Tu sei un animale in gabbia. Lo siamo tutte noi e scusami se parlo senza riserve, ma so con chi parlo e so che puoi capire quanto dico, come lo dico e perché. Tu mi conosci, senza avermi mai incontrata. Io conosco te.
La bilancia l’ho abbandonata, che avevo 11 anni. Non ci sono mai più salita: per non giudicarmi, per non salirci ancora e ancora e ancora… un etto in più, un etto in meno, ancor più pericoloso perché, allora, significa che si può, che si può scendere ulteriormente e mettersi in salvo, al riparo da quei kg così disturbanti, se letti su un display. Non ci si rende conto, nel frattempo, che quello stesso ago sta regolando le ore, i giorni, i mesi… i minuti attuali e quelli a venire.
Mestruazioni? Ahahahahah… sai quante volte mi è stato diagnosticato lo stato di menopausa? Sono rimasta incinta e incinta e incinta… ho perso tutto. L’embrione – come te lo spiego – non era pronto.
“In questo particolare momento della mia vita sto combattendo contro l’anoressia nervosa.
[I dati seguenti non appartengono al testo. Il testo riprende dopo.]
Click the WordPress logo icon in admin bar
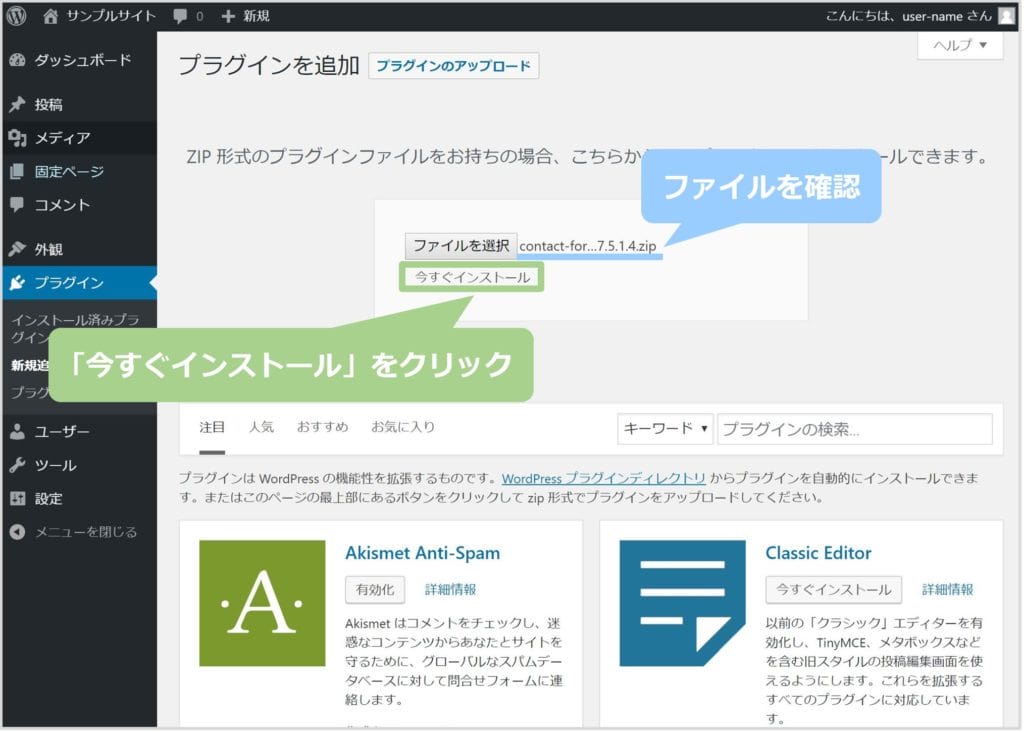The height and width of the screenshot is (732, 1024). tap(17, 16)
Sono talmente nervosa, che non ho mai appetito e questo mi porta a non mangiare“. Non so se crederti, perdonami. Nel senso che chi, come noi, veleggia in questo universo parallelo sa bene le dinamiche. Sa – senza ombra di dubbio – che non esiste un’anoressica pura. Va bene per un po’ ma, poi, l’organismo ha fame. Ti chiede. Di più, esige che Tu faccia qualcosa, che Tu mangi. Allora mangi e mangi e mangi… rimpinzandoti fino a non poterne più, per poi riprendere, appena possibile e, intanto, non pensi ad altro… Svuoti mensole e frigo, finché non svuoti anche te. Bastano due dita in gola o, come è successo a me, basta la mente. Un esercizio di concentrazione infallibile, che ti consente di dominare il tuo stomaco. E no che non entra nulla. Certo che no!
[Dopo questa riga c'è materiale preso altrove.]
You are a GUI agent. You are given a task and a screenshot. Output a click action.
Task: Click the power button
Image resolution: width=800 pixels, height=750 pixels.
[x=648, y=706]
Ti sfami con un piatto di fagiolini al giorno, dichiari. Buon per te, si vede che li ritieni ‘neutri’; cibo innocuo, che non può colpirti. “Non guardo le calorie o cosa c’è nel piatto. Mi alleno anche, il problema è che io non ho fame“, prosegui ed io proseguo a non crederti. Io non mangio, da quando avevo 19 anni. Sì’ sì, ha capito bene. Io non tocco alimenti solidi, da allora. Il mio corpo non ce la fa a sintetizzarli. Del resto, ad un neonato daresti mai una fettina di carne?
Ma non chiedi aiuto? Mi potresti domandare. No. Ho smesso, da lungo tempo. E perché mai chiedere aiuto a chi ti guarda e non sa da dove cominciare… Luminari, non mi riferisco a persone inesperte. A chi, non sapendo gestire la questione, ti fa sentire ulteriormente in colpa o sbagliata, inadatta, interrotta. L’uomo elefante. Un ‘fenomeno da baraccone’, riassunto. No, Arianna. No, grazie! Ho trovato un mio schema. Ho acquisito, nel mentre, le mie armi di sopravvivenza.
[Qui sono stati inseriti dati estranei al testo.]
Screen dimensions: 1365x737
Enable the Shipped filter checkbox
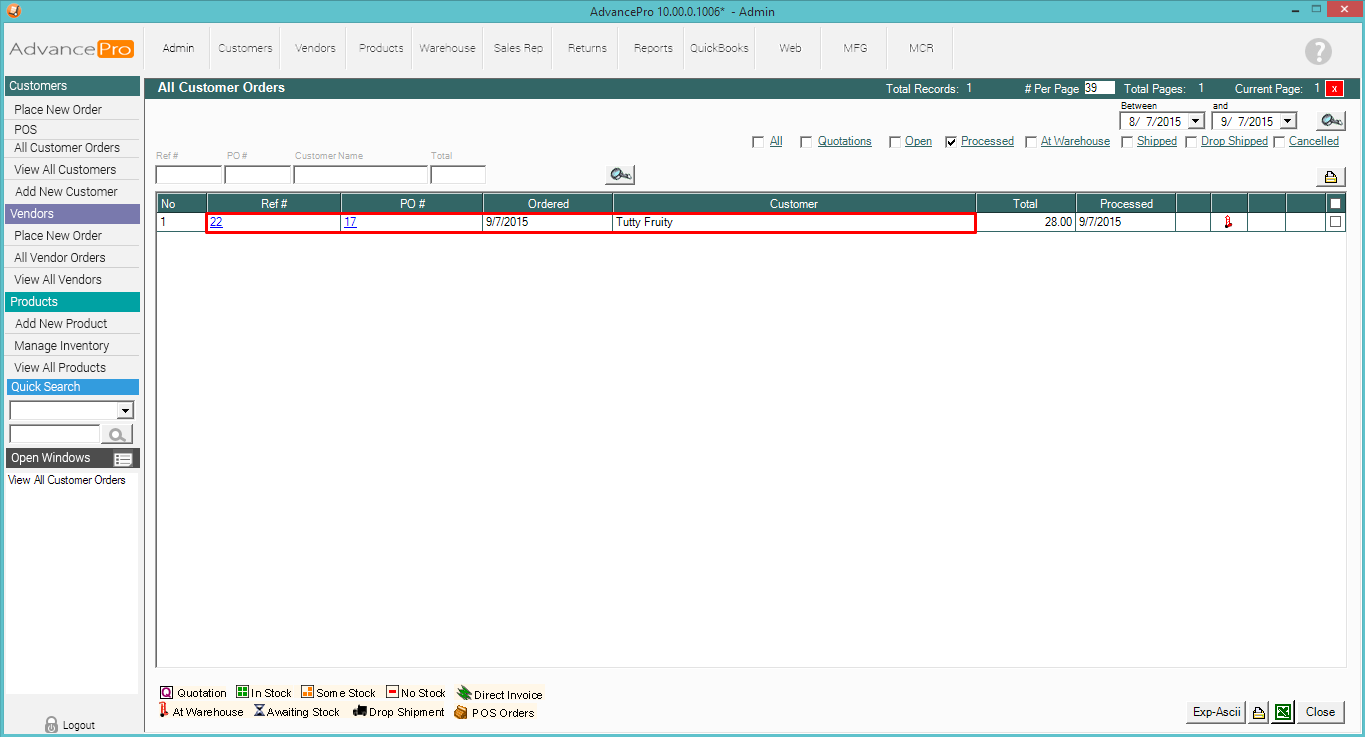[1127, 142]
Un protocollo – definiamolo così – per non perdermi il buono del tempo che passa e non venire completamente aggredita… da me. Ho imparato a studiare chi sono. E’ accaduto… mi sono detta brava, mi sono – in parte – perdonata. Soluzionata, per certi versi ed ho lasciato che emergesse, al di là delle ossa, la potenza, innocua e gentile, che mi caratterizza.
“Il consiglio che mi sento di dare a chi, come me, soffre di questo tipo di disturbi è di recarsi in un centro specializzato e chiedere aiuto. E’ difficile uscirne da soli“, suggerisci. Hai ragione, ma la verità raccontiamola per intero. C’è una soglia, oltrepassata la quale uscirne non è più possibile. “Io faccio la fame e ho molti disturbi correlati“. Sei onesta, Arianna. Aggiungi, ti prego, nel comunicare al mondo che, di questa roba, si muore.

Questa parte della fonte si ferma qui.